[Data for this exercise start]

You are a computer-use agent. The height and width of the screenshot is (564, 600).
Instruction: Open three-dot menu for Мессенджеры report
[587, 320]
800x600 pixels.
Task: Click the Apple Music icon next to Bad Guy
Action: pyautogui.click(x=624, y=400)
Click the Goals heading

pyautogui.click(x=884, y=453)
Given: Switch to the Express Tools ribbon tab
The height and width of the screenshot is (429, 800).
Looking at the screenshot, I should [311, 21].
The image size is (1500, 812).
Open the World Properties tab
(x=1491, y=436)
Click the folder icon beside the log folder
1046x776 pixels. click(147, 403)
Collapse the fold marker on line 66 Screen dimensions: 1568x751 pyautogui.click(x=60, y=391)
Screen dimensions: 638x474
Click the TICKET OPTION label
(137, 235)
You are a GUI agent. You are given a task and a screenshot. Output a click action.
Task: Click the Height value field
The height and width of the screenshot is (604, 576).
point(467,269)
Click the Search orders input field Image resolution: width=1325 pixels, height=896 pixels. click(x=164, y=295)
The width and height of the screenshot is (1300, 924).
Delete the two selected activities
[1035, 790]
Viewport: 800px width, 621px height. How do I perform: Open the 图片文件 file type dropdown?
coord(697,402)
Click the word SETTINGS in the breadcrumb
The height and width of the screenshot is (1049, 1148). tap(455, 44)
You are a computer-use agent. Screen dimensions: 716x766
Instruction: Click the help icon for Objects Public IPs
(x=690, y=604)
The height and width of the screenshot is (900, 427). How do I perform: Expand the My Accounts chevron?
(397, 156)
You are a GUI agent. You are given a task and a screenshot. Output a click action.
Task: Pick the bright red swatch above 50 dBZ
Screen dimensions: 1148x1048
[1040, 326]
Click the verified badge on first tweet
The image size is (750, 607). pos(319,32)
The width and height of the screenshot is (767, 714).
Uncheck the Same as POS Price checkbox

[Data for this exercise end]

Copy the data word for word, from its first line through the line that contains "The height and width of the screenshot is (1049, 1148).", including both of those lines.

You are a computer-use agent. The height and width of the screenshot is (564, 600).
Instruction: Open three-dot menu for Мессенджеры report
[587, 320]
800x600 pixels.
Task: Click the Apple Music icon next to Bad Guy
Action: pyautogui.click(x=624, y=400)
Click the Goals heading

pyautogui.click(x=884, y=453)
Given: Switch to the Express Tools ribbon tab
The height and width of the screenshot is (429, 800).
Looking at the screenshot, I should [311, 21].
The image size is (1500, 812).
Open the World Properties tab
(x=1491, y=436)
Click the folder icon beside the log folder
1046x776 pixels. click(147, 403)
Collapse the fold marker on line 66 Screen dimensions: 1568x751 pyautogui.click(x=60, y=391)
Screen dimensions: 638x474
Click the TICKET OPTION label
(137, 235)
You are a GUI agent. You are given a task and a screenshot. Output a click action.
Task: Click the Height value field
The height and width of the screenshot is (604, 576).
point(467,269)
Click the Search orders input field Image resolution: width=1325 pixels, height=896 pixels. click(x=164, y=295)
The width and height of the screenshot is (1300, 924).
Delete the two selected activities
[1035, 790]
Viewport: 800px width, 621px height. How do I perform: Open the 图片文件 file type dropdown?
coord(697,402)
Click the word SETTINGS in the breadcrumb
The height and width of the screenshot is (1049, 1148). tap(455, 44)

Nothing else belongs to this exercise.